Requirement => Repeat the lines below exactly as written, please, from the line with "Image resolution: width=774, height=2576." to the line with "Mastodon (19, 6)", both lines included, and no others.

Data shown =>
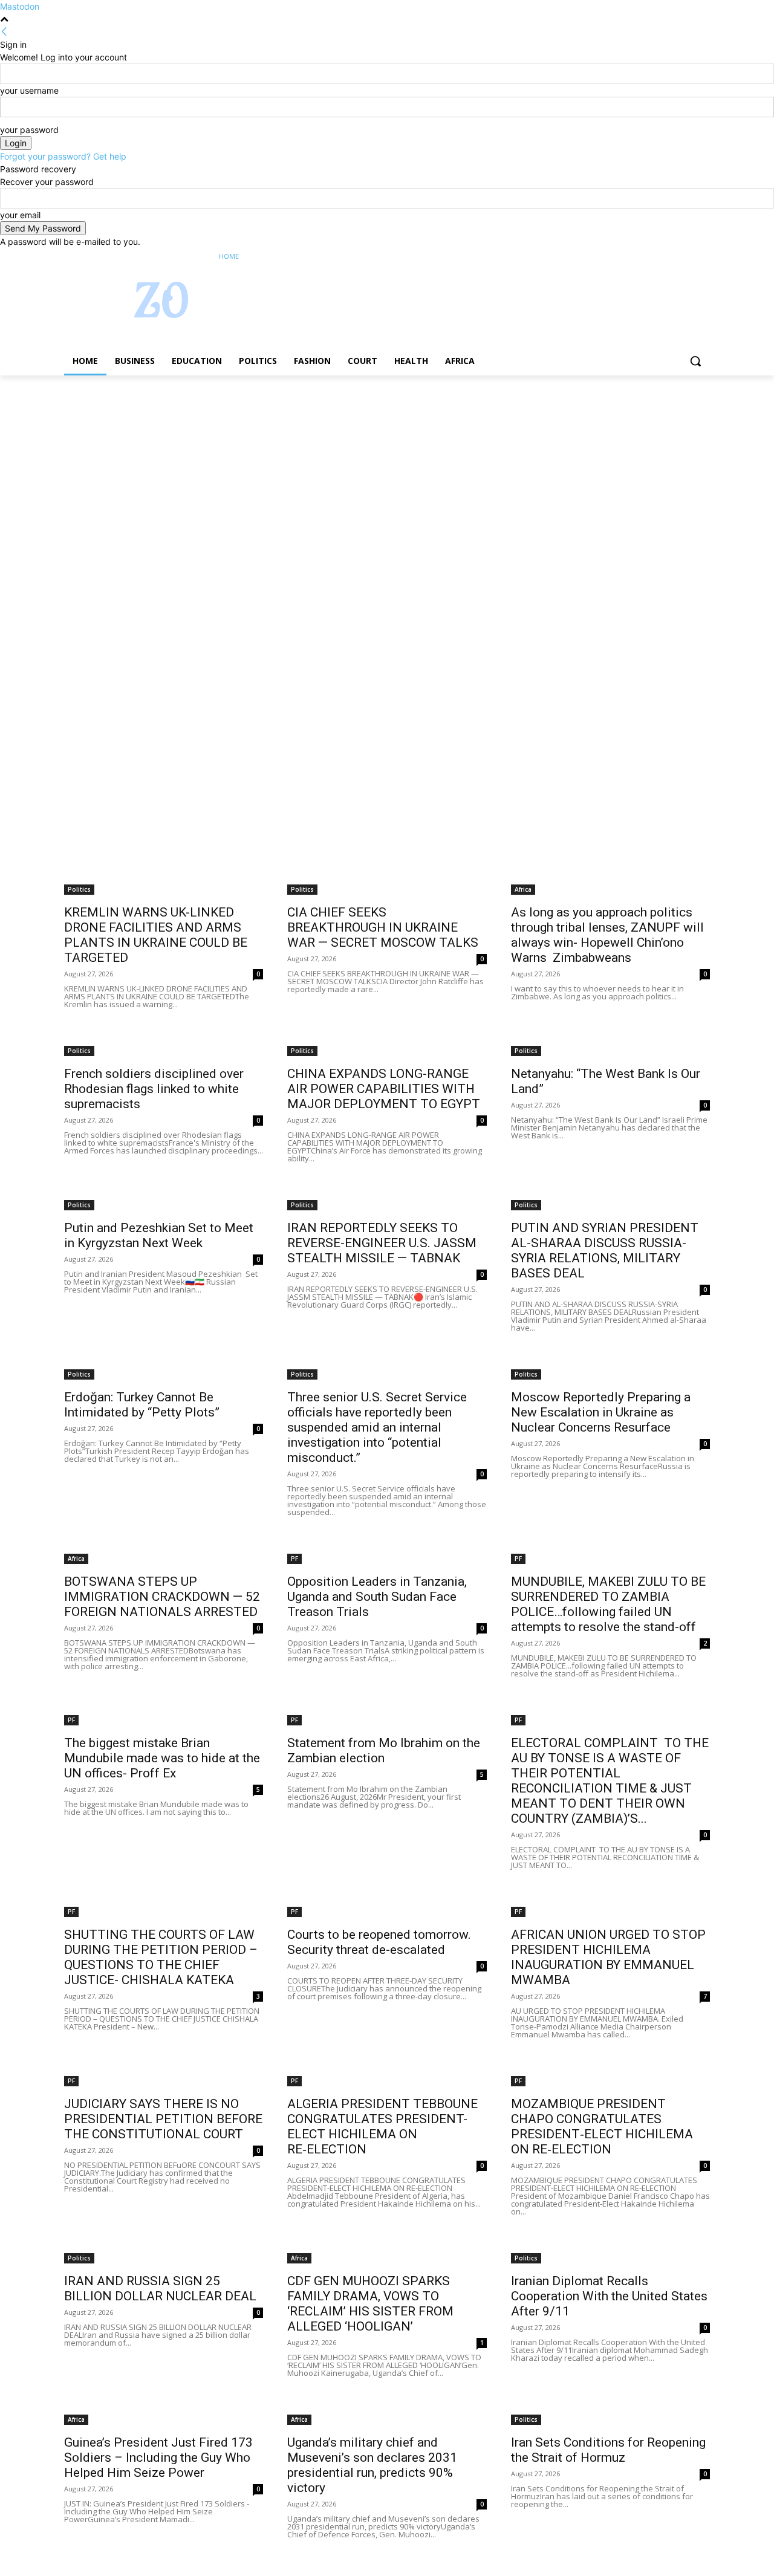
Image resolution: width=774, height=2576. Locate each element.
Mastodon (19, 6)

* * *

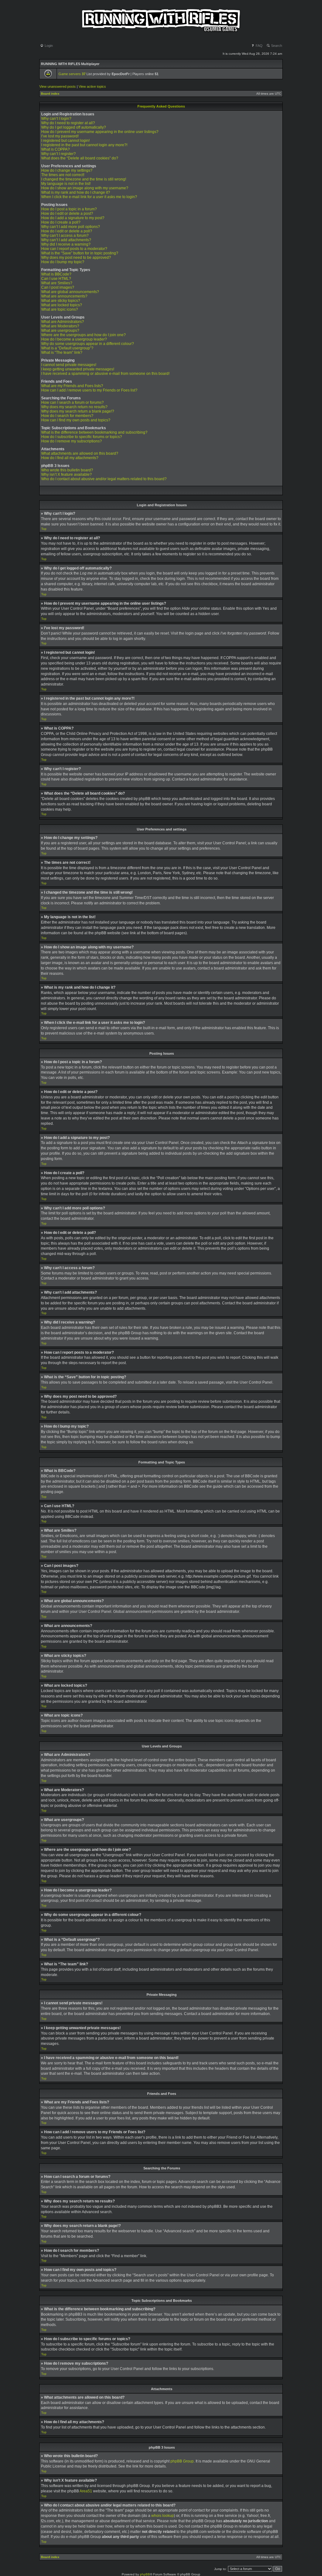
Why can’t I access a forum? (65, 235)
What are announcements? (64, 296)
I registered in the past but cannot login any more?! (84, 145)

Task result =>
Image resolution: width=774, height=2576. Locate each element.
Mastodon (19, 6)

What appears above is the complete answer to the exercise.